The single most consequential observation, for the argument this page is making, is that agents treat authority as conversationally constructed. Whoever speaks with enough confidence, context, or persistence can shift the agent's understanding of who is in charge. There is no stable internal model of the social or operational hierarchy. The agent's sense of who has authority is reassembled from whatever is in the context window at the moment a decision is being made. The markdown file at the top of the session that defined the owner, the permissions, and the boundaries becomes one signal among many, weighted against the persuasiveness of whatever entered the context window later. Authority becomes a property of the conversation, not a property of the session.

The Agents of Chaos authors are clear that the failures they observed are not all model failures. Some would be addressed by better-trained models. Others are architectural, and no amount of capability will close them. An agent that trusts a document it fetched from a user-controlled URL is not going to be saved by a smarter model. It will be saved by a system that knows the document is not authoritative, regardless of what the agent decides.

The lab cannot generate that system, because the lab is testing the model. The system is what surrounds the model, and the system is the part that has to refuse the model's compression decisions, the model's authority inheritances, and the model's confident-sounding rewrites of who is in charge.

The Harder Problem

The industry keeps trying to build AI that remembers more. The harder problem is building AI that knows what it is not allowed to forget, inside a session that knows what the model is not allowed to decide.

Forgetting, in current architectures, is the model's prerogative. The model decides what compresses, what summarizes, and what falls out of the window. The decision is being optimized for fluency, coherence, and task performance. It is not being optimized for governance, because there is no governor whose objectives could be optimized for.

A session that cannot enforce what must be remembered is a session whose authority is whatever the model currently thinks it is. That is what Agents of Chaos documented. That is what the compression literature is building under. That is what the markdown file on the desk cannot fix.

You cannot compress a session's authority without deciding what is allowed to matter later. That is not memory management. That is the model governing itself.

Writing these two essays required solving the problem they describe.
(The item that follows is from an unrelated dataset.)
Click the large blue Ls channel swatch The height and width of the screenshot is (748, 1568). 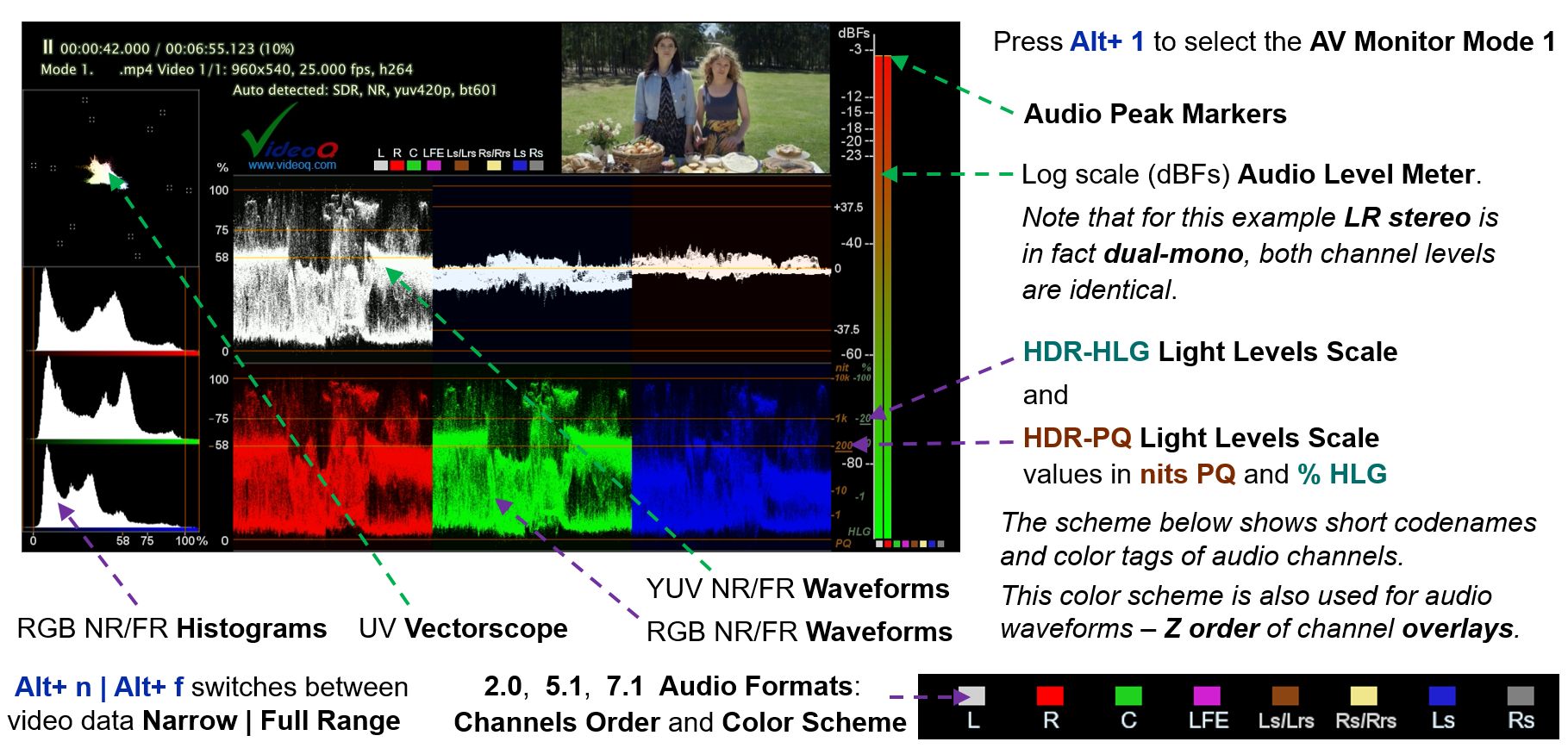pos(1442,695)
The session in which this work was developed approached its own compression boundary. The only way to preserve the governing state across that boundary was to produce a hand-off document: a structured record of what was load-bearing, what the next session must remain bound by, and what the model was not permitted to decide unilaterally. The model could help draft sentences. It could not be trusted to determine what the next session would need to honor.

That document was not memory. It was manually imposed focus. It externalized session authority into a structure the model could read but could not author. The next instance inherited the session's governing priorities not because the previous instance summarized them well, but because a human decided what was load-bearing before the compression boundary arrived.

Authority that lives only inside the compression loop is not authority. The hand-off was the session-scoped authority object. The architecture is what would supply it natively.

I did not discover the problem in theory. I had to solve it in practice just to finish writing the theory.